Source data>
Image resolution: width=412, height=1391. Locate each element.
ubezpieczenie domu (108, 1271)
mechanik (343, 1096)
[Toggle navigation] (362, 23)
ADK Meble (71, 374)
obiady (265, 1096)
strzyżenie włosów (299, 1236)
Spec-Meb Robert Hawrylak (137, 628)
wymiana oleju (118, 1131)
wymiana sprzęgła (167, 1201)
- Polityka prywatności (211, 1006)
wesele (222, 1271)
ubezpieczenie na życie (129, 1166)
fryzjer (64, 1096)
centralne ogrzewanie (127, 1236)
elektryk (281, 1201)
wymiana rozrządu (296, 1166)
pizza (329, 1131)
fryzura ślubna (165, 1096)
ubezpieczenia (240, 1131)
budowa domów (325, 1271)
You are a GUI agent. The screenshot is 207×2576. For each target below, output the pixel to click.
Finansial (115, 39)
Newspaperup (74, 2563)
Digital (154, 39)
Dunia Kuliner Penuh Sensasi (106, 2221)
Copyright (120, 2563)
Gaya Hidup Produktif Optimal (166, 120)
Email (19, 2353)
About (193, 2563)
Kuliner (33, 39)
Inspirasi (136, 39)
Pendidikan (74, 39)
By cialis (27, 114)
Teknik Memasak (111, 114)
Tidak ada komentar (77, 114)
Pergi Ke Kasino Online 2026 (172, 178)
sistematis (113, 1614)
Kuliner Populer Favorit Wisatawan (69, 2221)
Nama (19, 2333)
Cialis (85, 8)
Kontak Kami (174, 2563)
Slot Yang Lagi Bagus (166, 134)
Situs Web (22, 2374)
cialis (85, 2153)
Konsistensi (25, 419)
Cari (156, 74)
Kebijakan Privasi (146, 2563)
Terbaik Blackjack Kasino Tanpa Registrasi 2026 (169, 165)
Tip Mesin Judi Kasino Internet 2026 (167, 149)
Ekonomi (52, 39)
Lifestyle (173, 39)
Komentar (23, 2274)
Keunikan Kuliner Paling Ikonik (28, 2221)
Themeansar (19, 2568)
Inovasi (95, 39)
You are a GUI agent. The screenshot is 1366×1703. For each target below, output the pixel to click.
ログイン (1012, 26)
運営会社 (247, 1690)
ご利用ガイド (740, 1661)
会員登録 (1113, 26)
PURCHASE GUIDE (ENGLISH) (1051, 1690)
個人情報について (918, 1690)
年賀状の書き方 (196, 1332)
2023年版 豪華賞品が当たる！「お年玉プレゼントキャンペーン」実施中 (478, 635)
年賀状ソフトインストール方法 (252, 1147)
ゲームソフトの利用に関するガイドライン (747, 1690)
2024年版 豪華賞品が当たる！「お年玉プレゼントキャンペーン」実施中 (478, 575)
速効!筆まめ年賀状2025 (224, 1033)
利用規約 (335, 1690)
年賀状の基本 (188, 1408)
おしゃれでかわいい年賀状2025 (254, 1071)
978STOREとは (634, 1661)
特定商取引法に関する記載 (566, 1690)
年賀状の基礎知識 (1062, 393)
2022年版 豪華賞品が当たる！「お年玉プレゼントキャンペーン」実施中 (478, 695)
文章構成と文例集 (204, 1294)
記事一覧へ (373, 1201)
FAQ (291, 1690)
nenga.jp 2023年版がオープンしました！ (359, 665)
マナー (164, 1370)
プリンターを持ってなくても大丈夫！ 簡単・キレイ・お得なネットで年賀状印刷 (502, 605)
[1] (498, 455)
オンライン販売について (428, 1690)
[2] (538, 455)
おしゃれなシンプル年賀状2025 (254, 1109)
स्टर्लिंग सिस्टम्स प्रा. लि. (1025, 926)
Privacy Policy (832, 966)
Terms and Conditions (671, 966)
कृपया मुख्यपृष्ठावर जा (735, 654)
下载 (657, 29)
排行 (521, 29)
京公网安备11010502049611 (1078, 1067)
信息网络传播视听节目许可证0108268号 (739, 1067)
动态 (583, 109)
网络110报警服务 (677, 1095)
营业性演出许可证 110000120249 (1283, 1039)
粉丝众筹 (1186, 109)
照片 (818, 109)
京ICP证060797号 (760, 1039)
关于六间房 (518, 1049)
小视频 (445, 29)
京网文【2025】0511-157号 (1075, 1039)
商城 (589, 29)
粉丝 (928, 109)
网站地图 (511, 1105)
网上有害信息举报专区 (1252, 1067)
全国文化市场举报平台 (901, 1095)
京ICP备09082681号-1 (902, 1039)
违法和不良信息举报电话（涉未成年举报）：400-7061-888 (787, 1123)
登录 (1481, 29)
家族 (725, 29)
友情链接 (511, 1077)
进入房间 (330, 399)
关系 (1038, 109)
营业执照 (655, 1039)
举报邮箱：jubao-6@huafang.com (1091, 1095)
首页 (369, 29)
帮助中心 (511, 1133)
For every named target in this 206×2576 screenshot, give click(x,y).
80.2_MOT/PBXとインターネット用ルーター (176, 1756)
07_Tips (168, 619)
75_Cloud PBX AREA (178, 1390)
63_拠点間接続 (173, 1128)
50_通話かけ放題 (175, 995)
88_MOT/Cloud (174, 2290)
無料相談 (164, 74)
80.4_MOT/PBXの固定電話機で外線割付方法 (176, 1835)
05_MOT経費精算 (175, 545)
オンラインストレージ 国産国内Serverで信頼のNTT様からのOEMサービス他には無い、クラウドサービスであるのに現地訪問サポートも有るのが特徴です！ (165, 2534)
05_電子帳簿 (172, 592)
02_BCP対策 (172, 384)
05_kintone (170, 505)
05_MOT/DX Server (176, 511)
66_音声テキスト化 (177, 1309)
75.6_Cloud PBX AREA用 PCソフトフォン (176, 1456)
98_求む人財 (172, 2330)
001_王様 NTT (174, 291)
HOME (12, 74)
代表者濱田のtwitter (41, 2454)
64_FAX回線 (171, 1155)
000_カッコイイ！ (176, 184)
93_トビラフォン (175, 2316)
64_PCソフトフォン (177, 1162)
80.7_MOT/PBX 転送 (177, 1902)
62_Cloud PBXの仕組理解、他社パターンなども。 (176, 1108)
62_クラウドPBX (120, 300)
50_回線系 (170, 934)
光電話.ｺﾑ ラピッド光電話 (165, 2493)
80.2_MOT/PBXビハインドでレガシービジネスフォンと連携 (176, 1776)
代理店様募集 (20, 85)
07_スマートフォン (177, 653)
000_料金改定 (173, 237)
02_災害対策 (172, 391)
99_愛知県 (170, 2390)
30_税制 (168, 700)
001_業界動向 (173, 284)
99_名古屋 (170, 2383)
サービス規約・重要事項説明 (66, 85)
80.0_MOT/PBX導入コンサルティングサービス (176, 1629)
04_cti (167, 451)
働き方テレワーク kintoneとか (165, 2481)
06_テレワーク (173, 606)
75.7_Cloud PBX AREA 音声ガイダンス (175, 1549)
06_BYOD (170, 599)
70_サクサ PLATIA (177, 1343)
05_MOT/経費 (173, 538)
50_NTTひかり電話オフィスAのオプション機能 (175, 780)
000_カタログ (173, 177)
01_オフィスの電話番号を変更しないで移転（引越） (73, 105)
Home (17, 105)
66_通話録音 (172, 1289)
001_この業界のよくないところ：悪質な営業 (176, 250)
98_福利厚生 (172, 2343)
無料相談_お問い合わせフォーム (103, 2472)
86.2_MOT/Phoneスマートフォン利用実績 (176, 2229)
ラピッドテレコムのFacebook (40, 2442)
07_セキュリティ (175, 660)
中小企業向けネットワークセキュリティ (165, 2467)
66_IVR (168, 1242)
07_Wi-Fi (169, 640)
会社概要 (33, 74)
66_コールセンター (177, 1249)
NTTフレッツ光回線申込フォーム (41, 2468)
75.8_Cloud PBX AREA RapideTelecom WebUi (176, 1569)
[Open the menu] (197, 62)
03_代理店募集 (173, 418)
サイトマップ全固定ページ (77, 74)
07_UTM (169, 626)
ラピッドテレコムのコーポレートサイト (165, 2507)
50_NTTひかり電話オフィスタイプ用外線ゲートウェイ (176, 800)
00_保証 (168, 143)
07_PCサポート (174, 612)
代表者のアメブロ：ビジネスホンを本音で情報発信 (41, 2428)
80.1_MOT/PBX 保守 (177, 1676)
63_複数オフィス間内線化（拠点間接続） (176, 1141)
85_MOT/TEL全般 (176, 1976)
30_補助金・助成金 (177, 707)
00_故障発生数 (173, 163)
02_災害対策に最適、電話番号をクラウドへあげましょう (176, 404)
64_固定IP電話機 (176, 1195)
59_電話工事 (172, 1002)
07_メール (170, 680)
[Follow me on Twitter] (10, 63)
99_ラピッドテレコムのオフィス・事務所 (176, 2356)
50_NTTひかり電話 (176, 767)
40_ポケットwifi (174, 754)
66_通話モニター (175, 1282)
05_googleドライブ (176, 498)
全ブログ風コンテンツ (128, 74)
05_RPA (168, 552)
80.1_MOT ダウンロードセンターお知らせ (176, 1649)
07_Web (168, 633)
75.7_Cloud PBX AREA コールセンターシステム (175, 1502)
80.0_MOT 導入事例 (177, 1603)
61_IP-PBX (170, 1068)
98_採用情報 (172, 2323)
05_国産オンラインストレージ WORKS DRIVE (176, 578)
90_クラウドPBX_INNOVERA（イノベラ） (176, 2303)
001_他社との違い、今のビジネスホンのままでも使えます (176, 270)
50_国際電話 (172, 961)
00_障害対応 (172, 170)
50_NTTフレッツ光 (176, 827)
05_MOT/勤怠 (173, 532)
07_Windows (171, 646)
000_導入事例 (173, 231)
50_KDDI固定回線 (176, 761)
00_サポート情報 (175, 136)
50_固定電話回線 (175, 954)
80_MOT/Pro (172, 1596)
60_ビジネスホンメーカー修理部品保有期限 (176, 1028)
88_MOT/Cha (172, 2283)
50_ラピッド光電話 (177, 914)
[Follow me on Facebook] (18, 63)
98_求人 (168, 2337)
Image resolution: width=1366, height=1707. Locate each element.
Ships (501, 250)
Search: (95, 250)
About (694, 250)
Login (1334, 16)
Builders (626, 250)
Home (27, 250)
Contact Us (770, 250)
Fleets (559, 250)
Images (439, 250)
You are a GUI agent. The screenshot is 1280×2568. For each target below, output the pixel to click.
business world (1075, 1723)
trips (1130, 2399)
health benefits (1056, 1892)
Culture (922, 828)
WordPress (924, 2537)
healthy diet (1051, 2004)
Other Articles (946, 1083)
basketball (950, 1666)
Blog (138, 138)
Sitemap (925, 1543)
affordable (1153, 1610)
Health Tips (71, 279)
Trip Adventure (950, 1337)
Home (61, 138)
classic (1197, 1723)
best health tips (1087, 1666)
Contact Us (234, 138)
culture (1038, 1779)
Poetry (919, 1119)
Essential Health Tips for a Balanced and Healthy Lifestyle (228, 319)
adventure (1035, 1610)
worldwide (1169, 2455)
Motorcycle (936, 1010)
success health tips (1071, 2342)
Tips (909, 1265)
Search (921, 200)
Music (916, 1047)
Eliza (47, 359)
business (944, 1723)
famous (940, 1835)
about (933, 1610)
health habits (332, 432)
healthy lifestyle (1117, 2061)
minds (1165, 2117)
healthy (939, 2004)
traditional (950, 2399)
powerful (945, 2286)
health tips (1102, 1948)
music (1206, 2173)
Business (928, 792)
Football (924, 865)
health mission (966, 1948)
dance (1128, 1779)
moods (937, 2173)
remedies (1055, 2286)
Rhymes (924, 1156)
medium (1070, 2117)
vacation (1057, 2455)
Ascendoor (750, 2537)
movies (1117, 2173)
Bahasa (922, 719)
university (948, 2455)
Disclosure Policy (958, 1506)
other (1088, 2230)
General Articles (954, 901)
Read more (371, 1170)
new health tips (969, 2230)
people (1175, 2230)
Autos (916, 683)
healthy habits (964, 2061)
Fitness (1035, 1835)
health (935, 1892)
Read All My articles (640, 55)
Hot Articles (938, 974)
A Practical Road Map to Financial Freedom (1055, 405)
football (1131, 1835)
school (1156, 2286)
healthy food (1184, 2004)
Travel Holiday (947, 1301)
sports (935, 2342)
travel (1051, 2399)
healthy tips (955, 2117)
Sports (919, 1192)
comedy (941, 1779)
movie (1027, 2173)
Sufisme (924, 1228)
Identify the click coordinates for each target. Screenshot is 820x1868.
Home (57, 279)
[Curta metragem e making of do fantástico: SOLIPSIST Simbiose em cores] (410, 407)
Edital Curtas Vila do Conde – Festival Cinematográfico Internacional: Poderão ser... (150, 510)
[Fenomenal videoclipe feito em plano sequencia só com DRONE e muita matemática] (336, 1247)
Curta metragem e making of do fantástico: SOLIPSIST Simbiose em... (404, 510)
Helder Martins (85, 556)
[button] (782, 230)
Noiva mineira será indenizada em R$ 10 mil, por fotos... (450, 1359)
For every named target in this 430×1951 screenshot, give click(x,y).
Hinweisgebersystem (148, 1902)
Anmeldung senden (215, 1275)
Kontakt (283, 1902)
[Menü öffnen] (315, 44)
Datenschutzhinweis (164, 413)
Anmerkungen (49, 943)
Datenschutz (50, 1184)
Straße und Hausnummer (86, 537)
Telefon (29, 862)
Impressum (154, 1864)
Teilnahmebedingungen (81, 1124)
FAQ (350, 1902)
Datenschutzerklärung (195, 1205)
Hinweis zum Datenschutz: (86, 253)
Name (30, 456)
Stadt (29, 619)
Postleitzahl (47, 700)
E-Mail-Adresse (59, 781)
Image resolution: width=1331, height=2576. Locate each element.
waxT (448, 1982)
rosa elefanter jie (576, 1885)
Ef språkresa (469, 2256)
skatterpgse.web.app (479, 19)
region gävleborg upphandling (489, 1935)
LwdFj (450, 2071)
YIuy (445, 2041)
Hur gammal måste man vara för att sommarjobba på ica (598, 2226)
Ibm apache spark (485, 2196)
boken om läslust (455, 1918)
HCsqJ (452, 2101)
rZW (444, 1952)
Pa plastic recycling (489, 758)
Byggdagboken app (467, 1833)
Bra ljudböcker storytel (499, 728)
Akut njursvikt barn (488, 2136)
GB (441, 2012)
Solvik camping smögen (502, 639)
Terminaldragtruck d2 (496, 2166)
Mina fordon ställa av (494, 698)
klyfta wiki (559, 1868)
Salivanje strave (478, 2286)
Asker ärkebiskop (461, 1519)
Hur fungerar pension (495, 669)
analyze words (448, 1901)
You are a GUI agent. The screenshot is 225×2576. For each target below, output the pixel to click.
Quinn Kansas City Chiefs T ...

EXERCISE PROMPT> An exact copy of the lines above between the line holding "無料相談 (164, 74)" and the line holding "04_cti (167, 451)", inclusive, is the whole answer.

WRITTEN RESPONSE>
無料相談 (164, 74)
80.4_MOT/PBXの固定電話機で外線割付方法 (176, 1835)
05_MOT経費精算 (175, 545)
オンラインストレージ 国産国内Serverで信頼のNTT様からのOEMサービス他には無い、クラウドサービスであるのに現地訪問サポートも有るのが特徴です！ (165, 2534)
05_電子帳簿 (172, 592)
02_BCP対策 (172, 384)
05_kintone (170, 505)
05_MOT/DX Server (176, 511)
66_音声テキスト化 (177, 1309)
75.6_Cloud PBX AREA用 PCソフトフォン (176, 1456)
98_求む人財 (172, 2330)
001_王様 NTT (174, 291)
HOME (12, 74)
代表者濱田のtwitter (41, 2454)
64_FAX回線 (171, 1155)
000_カッコイイ！ (176, 184)
93_トビラフォン (175, 2316)
64_PCソフトフォン (177, 1162)
80.7_MOT/PBX 転送 (177, 1902)
62_Cloud PBXの仕組理解、他社パターンなども。 (176, 1108)
62_クラウドPBX (120, 300)
50_回線系 (170, 934)
光電話.ｺﾑ ラピッド光電話 (165, 2493)
80.2_MOT/PBXビハインドでレガシービジネスフォンと連携 (176, 1776)
代理店様募集 (20, 85)
07_スマートフォン (177, 653)
000_料金改定 (173, 237)
02_災害対策 (172, 391)
99_愛知県 (170, 2390)
30_税制 (168, 700)
001_業界動向 (173, 284)
99_名古屋 (170, 2383)
サービス規約・重要事項説明 (66, 85)
80.0_MOT/PBX導入コンサルティングサービス (176, 1629)
04_cti (167, 451)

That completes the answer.